The answer to many challenges of farmers in Latin America is smaller and nimbler than you may think: Drones can support farmers and large fruit producers in the Global South to protect their crops, improve their productivity, and achieve greater profitability. Drones can enable more precise applications near buffer zones and reduce operator exposure to agrochemicals. In Colombia and Ecuador, BASF is helping to establish networks of partners, including the farmers. Through these collaborations, profitability and safety are improved throughout the agro ecosystem.
In the valley of the Magdalena River in the middle of the Andean region, it’s often cloudy and today only stray beams of sunshine break through as Nicolás Pérez drives his pickup to his rice field. Located west of Bogota, Colombia, the city of Venadillo is fertile agricultural grounds. Today, Nicolás is up against weeds and pests. If left untreated, these will reduce his rice yield and endanger his earnings. 31-year-old will apply agrochemicals, just like many farmers do to protect their crops. But instead of shouldering a heavy backpack sprayer and navigating muddy paddy fields in hot and humid environments for hours – like his father did and so many Colombian farmers are still doing today – Nicolás pushes the start button of his drone and prepares its takeoff.
Smart Agriculture with Drones: Experiences from Latin America
Digitalization, and particularly drone technology, has the power to transform agriculture. This innovative application technology can change one of the most physically demanding jobs in farming. Colombian farmers are aging and working in agriculture seems to be turning into a less attractive job option for young people. Access to state-of-the-art innovation and digital technologies can not only contribute to make a better living, but also helps making the biggest job on Earth becoming more attractive for younger generations.
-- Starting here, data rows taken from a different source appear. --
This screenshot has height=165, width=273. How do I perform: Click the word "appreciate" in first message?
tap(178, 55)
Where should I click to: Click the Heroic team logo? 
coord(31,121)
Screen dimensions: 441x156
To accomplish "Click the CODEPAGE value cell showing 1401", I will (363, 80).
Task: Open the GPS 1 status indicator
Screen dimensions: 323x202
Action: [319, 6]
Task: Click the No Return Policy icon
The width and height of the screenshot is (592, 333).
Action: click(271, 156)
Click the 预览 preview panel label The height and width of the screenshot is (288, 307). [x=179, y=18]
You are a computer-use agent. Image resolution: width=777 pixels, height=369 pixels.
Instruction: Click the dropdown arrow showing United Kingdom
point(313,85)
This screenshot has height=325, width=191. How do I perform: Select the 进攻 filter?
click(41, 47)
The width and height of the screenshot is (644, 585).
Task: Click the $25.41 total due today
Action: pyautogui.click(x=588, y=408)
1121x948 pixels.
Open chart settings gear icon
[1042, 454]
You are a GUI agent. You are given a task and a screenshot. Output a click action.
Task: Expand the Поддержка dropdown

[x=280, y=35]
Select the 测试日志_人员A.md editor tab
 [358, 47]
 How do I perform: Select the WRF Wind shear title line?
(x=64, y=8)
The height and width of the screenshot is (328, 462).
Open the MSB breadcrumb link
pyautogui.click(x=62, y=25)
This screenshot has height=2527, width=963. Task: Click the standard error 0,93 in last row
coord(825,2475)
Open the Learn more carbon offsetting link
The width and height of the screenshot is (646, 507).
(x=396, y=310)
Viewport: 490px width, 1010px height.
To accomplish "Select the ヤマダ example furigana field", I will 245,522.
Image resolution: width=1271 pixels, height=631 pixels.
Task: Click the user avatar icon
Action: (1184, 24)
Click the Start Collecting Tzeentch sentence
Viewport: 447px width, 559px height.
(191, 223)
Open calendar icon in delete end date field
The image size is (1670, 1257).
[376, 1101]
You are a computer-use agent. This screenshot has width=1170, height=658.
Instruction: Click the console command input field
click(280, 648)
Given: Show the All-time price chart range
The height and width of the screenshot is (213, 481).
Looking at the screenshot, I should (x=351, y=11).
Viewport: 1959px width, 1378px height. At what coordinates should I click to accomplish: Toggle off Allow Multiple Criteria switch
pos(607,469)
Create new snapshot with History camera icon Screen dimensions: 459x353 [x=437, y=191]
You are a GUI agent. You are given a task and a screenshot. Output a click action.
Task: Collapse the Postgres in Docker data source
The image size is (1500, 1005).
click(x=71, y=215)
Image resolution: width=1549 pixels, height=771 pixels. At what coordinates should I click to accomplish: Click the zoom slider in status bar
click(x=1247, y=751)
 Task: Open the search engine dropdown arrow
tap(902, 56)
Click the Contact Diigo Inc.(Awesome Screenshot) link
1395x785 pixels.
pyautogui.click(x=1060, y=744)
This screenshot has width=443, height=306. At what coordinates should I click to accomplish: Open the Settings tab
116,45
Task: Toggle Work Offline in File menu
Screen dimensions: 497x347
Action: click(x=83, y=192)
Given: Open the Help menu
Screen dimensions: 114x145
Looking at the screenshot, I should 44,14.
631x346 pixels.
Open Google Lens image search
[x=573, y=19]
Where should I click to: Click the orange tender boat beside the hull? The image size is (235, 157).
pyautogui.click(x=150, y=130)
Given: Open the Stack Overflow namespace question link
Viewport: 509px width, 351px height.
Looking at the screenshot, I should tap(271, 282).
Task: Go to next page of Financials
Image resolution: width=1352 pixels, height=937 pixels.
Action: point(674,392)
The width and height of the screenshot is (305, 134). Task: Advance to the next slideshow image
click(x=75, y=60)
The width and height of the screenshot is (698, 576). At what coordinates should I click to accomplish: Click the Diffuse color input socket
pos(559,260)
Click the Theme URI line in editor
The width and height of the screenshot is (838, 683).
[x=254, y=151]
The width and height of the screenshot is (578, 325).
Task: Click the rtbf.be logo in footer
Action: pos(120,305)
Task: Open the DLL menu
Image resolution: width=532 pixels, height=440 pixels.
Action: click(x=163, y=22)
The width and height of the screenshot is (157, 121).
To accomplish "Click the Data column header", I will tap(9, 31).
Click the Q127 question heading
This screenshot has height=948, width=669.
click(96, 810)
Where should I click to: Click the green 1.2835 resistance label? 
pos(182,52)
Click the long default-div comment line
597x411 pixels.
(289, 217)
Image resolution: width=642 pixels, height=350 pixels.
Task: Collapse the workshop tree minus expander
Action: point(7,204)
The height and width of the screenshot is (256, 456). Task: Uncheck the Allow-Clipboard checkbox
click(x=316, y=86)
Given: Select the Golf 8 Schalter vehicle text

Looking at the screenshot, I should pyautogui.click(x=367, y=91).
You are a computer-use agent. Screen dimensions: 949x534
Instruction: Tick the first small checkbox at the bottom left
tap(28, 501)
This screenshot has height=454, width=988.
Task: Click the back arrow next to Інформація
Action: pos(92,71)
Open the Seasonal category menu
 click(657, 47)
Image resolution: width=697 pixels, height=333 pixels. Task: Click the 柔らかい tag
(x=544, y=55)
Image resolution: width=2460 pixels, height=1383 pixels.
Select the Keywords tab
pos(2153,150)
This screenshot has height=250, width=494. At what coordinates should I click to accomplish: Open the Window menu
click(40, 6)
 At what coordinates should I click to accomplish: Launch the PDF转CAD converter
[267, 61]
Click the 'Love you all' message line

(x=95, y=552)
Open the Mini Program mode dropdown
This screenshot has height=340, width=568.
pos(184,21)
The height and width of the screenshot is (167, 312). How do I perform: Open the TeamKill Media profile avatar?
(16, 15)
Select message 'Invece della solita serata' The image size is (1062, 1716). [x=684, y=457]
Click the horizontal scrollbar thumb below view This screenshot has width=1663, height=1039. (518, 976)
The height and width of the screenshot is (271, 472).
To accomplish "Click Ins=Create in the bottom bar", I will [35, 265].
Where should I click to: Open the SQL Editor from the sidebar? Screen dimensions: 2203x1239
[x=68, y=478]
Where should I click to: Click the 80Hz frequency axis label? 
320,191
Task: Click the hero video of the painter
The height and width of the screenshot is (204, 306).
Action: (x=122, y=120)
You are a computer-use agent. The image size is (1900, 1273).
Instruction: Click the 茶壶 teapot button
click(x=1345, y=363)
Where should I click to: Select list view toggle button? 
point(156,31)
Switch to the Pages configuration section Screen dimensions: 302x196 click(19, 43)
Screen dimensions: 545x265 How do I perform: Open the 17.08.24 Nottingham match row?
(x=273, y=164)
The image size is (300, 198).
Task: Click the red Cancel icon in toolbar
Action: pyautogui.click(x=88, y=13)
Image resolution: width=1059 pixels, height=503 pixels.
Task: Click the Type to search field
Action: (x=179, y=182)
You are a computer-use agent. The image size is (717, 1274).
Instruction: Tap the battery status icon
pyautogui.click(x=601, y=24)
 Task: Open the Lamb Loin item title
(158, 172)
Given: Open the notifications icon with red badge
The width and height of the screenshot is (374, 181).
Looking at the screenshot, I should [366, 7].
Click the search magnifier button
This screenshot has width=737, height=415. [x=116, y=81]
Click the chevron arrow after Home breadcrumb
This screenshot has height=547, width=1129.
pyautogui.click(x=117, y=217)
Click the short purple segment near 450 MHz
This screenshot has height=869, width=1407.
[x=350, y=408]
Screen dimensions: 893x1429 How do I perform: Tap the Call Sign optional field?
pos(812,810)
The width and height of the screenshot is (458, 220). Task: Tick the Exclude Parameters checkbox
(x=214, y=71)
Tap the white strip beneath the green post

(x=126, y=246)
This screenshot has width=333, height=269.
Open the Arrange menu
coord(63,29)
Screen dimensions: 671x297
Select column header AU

Drone pioneers bring digitalization to the farm
Nicolás took up farming out of family tradition and has never regretted it: “My family has been farming for 60 years. It was my good fortune to be born into this rice-farming family. I decided to carry on the family tradition.” For more than 10 years now, he works as the crop production manager at their mid-size agricultural business that covers 80 hectares of mainly rice but also corn and cotton. His passion is introducing new technologies to tackle the biggest job on earth: balancing the need for increased productivity, environmental protection and value to society. “My responsibility in the farm starts at the beginning of sowing, giving the technical assistance, up to the harvest. I’m also in charge of all tasks related to drone spraying,” Nicolás explains. “We pioneered the use of drones in rice farming in Colombia. For four years we have been using our own drone to apply agrochemicals to the fields. We are very satisfied with the water savings, reduced cost and time and, finally, improvements for health and safety.”
Nicolás is convinced of the power digitalization has to transform Colombia’s agriculture. Approximately 20 percent of the country’s population lives in rural areas, mostly relying on farming as the main source of income and stand to benefit from the efficiencies and safety from digital innovations like drones.